**Excerpted passage:**
□ □ □ □ □ □ □
It's a lucky fishing hat from now on, even got the gold cap fishing hook on it now. 
Those pliers are awesome and those hooks are gonna catch him a winning fish next year for sure. I'll yak the baits.


----------



## jagarcia10 (Mar 10, 2011)

justletmein said:


> I saw you grab that Saltist combo, I wanted that one BAD! Congrats man. :cheers:
> 
> Those door prizes drove me nuts! Danced all over my numbers and never hit... I had one ticket they called the number directly before it, and the 3 numbers directly after it. My other ticket they called the number directly after it and then jumped all over within several numbers before and after it. Argh!!!!!


Thanks. Thats sucks man, it was like that for me but finally my numbers started hitting.

It was my first time to enter the tournament. Although the conditions sucked it was still pretty cool. Lots of nice trucks and some hardcore fisherman. We pulled anchor on Saturday evening and headed off the beach.

Our baits wern't sticking and the ones that were sticking were getting burried in the sand making it almost impossible to get them back. We had some nice baits out that never got touched. The whiting were eating our cut skipjack and the skipjack was eating our cut whiting!


----------



## justletmein (Feb 11, 2006)

WHAT said:


> Thanks. Thats sucks man, it was like that for me but finally my numbers started hitting.
> 
> It was my first time to enter the tournament. Although the conditions sucked it was still pretty cool. Lots of nice trucks and some hardcore fisherman. We pulled anchor on Saturday evening and headed off the beach.
> 
> Our baits wern't sticking and the ones that were sticking were getting burried in the sand making it almost impossible to get them back. We had some nice baits out that never got touched. The whiting were eating our cut skipjack and the skipjack was eating our cut whiting!


We saw a LOT of trucks heading North on Saturday, constant stream for several hours it seems. I was beginning to freak out over how many trucks were actually South of us, must have been crowded down there. We stuck it out and I was planning to fish late into the night on Saturday with JC but my energy reserves bottomed out hard right as conditions started to improve later that night and I had to cave in to the tent.


----------



## PBD539 (May 4, 2010)

Greatwhite said:


> is this Shawn?


Yep its me!



jc said:


> thanks to Shoal Patrol and all other sponsors... I won dik in door prizes as usual but my boy walked with some $80 Evolution pliers, a buncha 20/0 circles and a Zebco hat... he loves that hat!
□ □ □ □ □ □ □
**Work to complete:**
1/ In the fishing tournament thread, what were the whiting eating?
2/ Carry on the fishing tournament thread from the point where it stops.

**Available data:**
□ □ □ □ □ □ □
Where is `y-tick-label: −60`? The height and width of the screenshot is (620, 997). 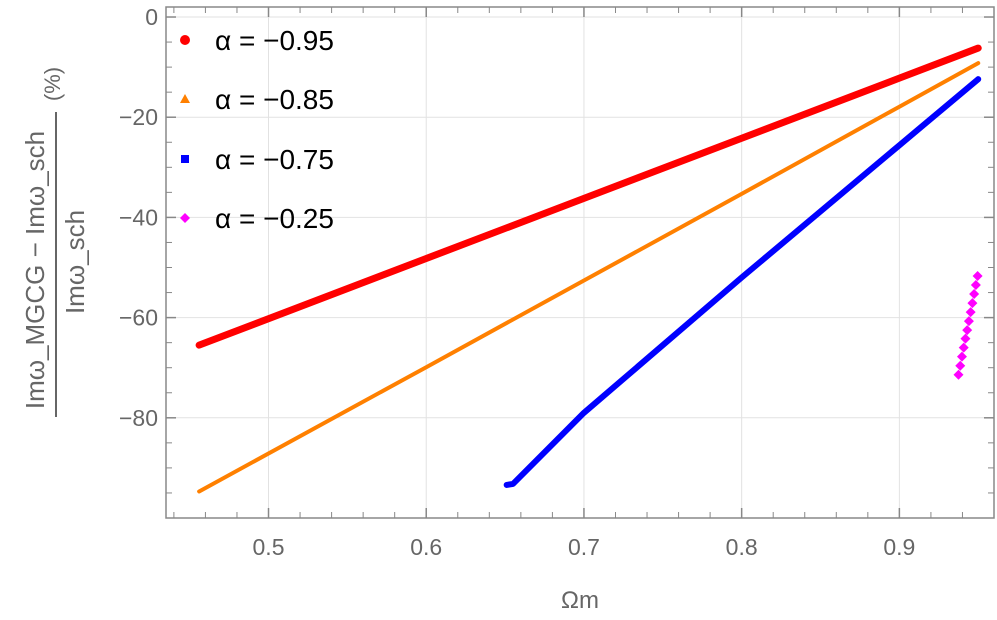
□ □ □ □ □ □ □
**Exercise answers:**
1/ Cut skipjack.

2/
Thanks JC! We are going to be a gold sponsor next year!! It made my day, all the great comments about our rods. We will have several more next year as well as some "bling'd out" Shoal Patrol _Chick Sticks!!_

Shawn


----------



## Greatwhite (Mar 28, 2011)

Ha, good stuff man.

Yeah, south was crowded bad as usual. I figured by now people would have learned that that area is the first to start loading up. We had a decent position and showed up on a decent location, only to have someone set up right on top of us. 

Such is sharkathon. Oh well, it was fun


----------



## justletmein (Feb 11, 2006)

Greatwhite said:


> Ha, good stuff man.
> 
> Yeah, south was crowded bad as usual. I figured by now people would have learned that that area is the first to start loading up. We had a decent position and showed up on a decent location, only to have someone set up right on top of us.
> 
> Such is sharkathon. Oh well, it was fun


I drove all the way to the high 30's on Thursday, setup camp, drove all the way back to base camp to get in line for numbers, drove all the way back to camp to sleep for 3 hours, drove all the way back to base camp for registration, drove all the way back out to camp to start fishing. 2 hours later I've got 3 trucks setting up camp 75 yards from me and a single truck 100 yards behind me. LOL FML. Next year I'm gonna sleep in at the 5mm and drive down and just pull up next to some random person, introduce myself, and start fishing. LOL...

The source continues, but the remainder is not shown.